WHAT YOU WILL DO:
Once you find the line containing "You are a computer-use", set down exactly that line and every one after it through the end of the listing below, with both ends included and any pictures omitted.

MATERIAL FOR THIS EXERCISE:

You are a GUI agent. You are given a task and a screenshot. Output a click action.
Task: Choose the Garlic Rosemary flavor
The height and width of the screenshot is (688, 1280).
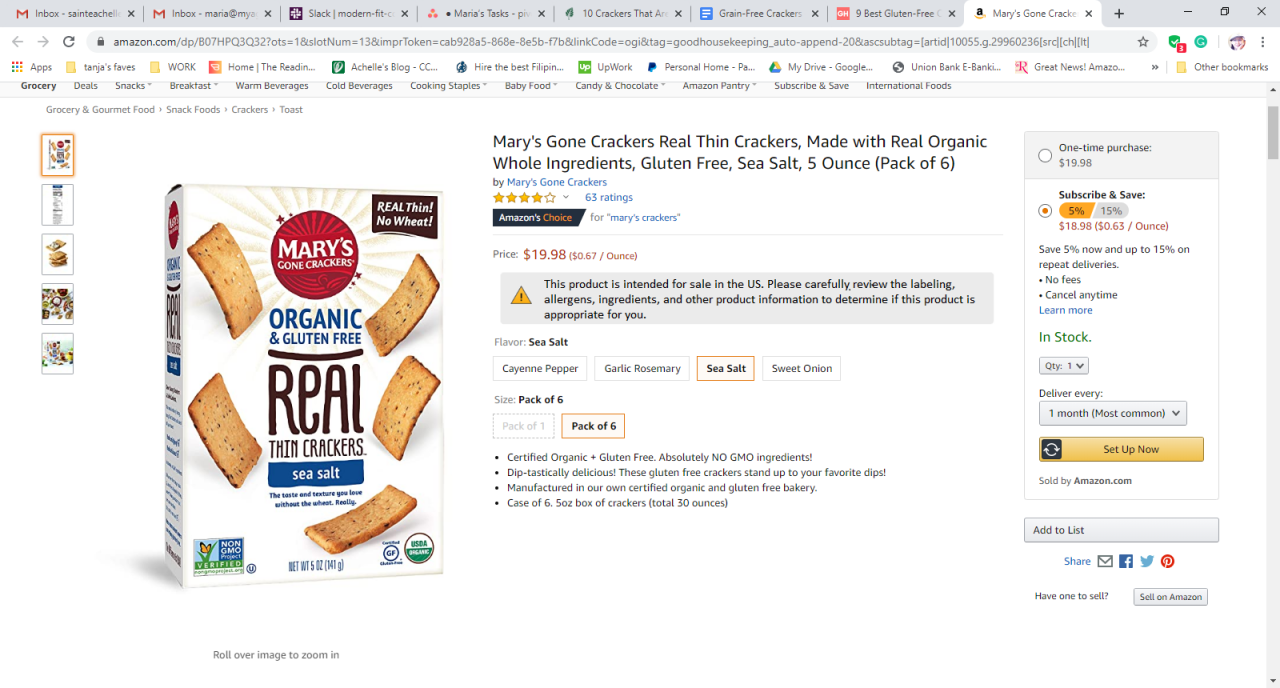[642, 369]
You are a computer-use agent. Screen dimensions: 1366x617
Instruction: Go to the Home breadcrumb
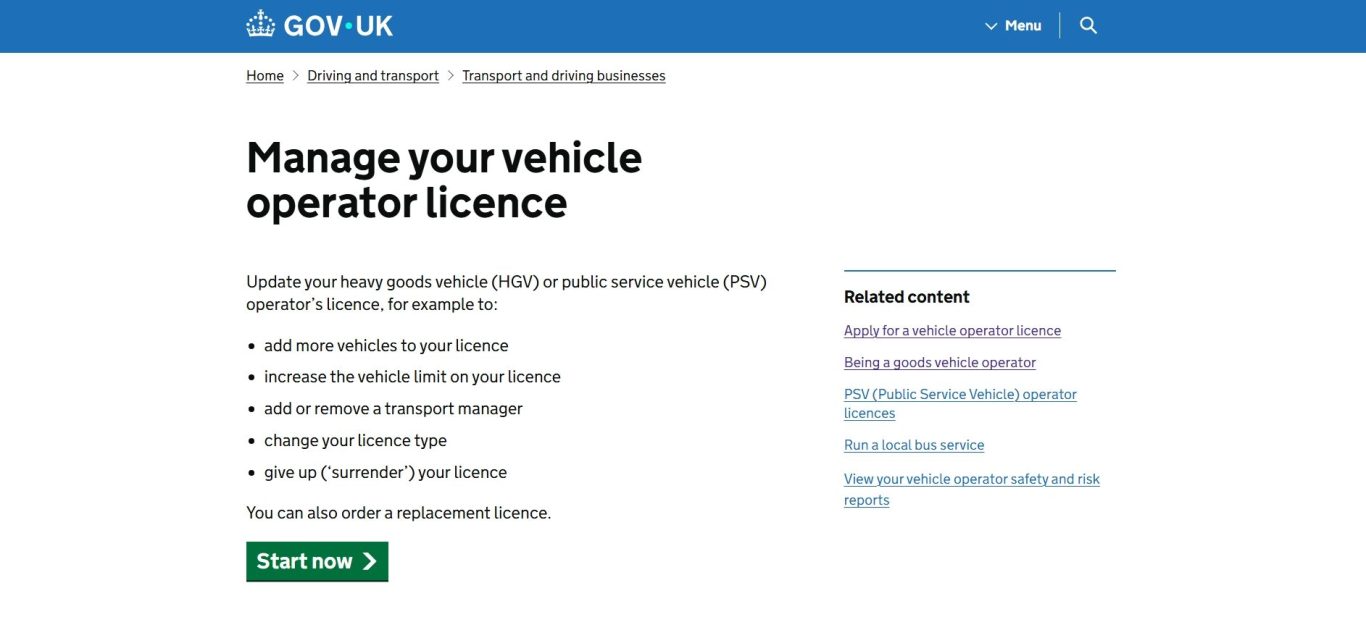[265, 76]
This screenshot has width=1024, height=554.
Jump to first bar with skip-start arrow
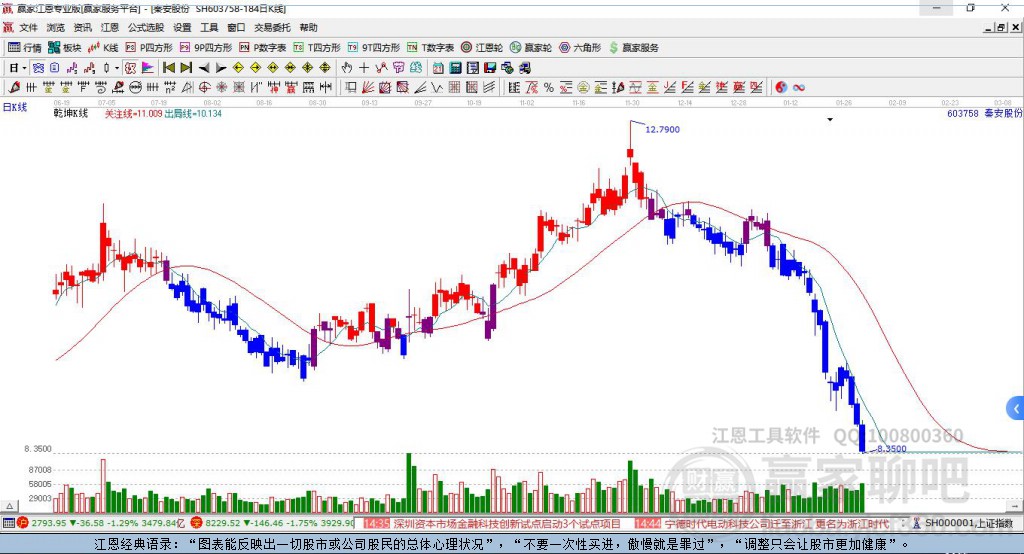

REPLY:
You are a computer-use agent. Screen dimensions: 1366x617
Instruction: Go to the Home breadcrumb
[265, 76]
This screenshot has width=1024, height=554.
Jump to first bar with skip-start arrow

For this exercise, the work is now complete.